** Begin **
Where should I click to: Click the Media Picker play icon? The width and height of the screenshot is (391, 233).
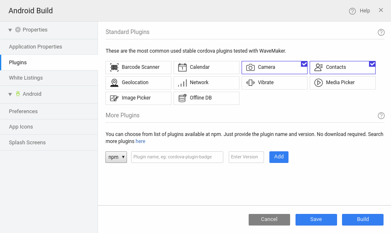tap(318, 83)
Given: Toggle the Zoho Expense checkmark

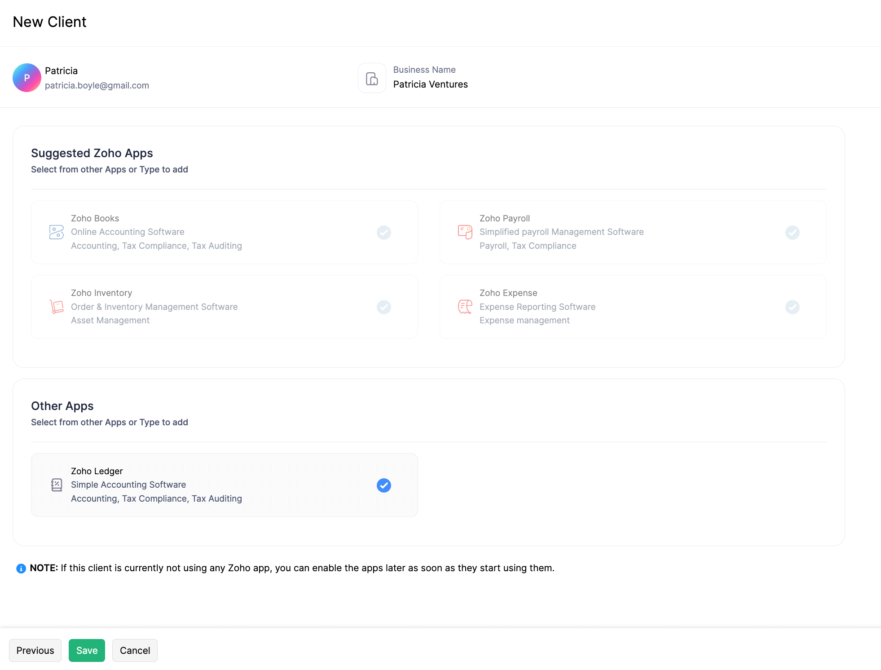Looking at the screenshot, I should click(x=792, y=307).
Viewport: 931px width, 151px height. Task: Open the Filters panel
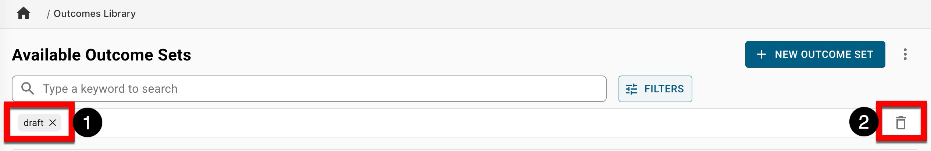(655, 89)

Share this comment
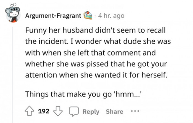(114, 111)
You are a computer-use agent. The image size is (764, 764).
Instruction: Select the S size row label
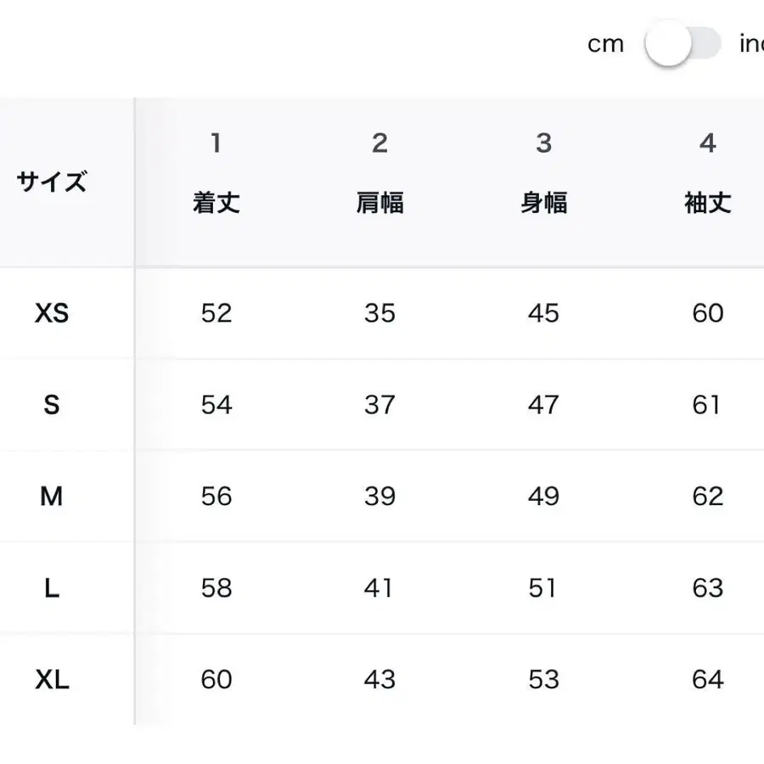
** End **
# [What the task requires]
Rewrite every row from the line containing "Viewport: 931px width, 151px" through the end of the rows, requests included, with each coordinate in the answers multiplied by 2 and rounded to a whole number, halves rounded up. Leave the pictures out.

# [Task output]
Viewport: 931px width, 151px height. Task: Open the Filters panel
(1310, 178)

Share this comment
(228, 222)
You are a computer-use agent. The image size is (764, 764).
Instruction: Select the S size row label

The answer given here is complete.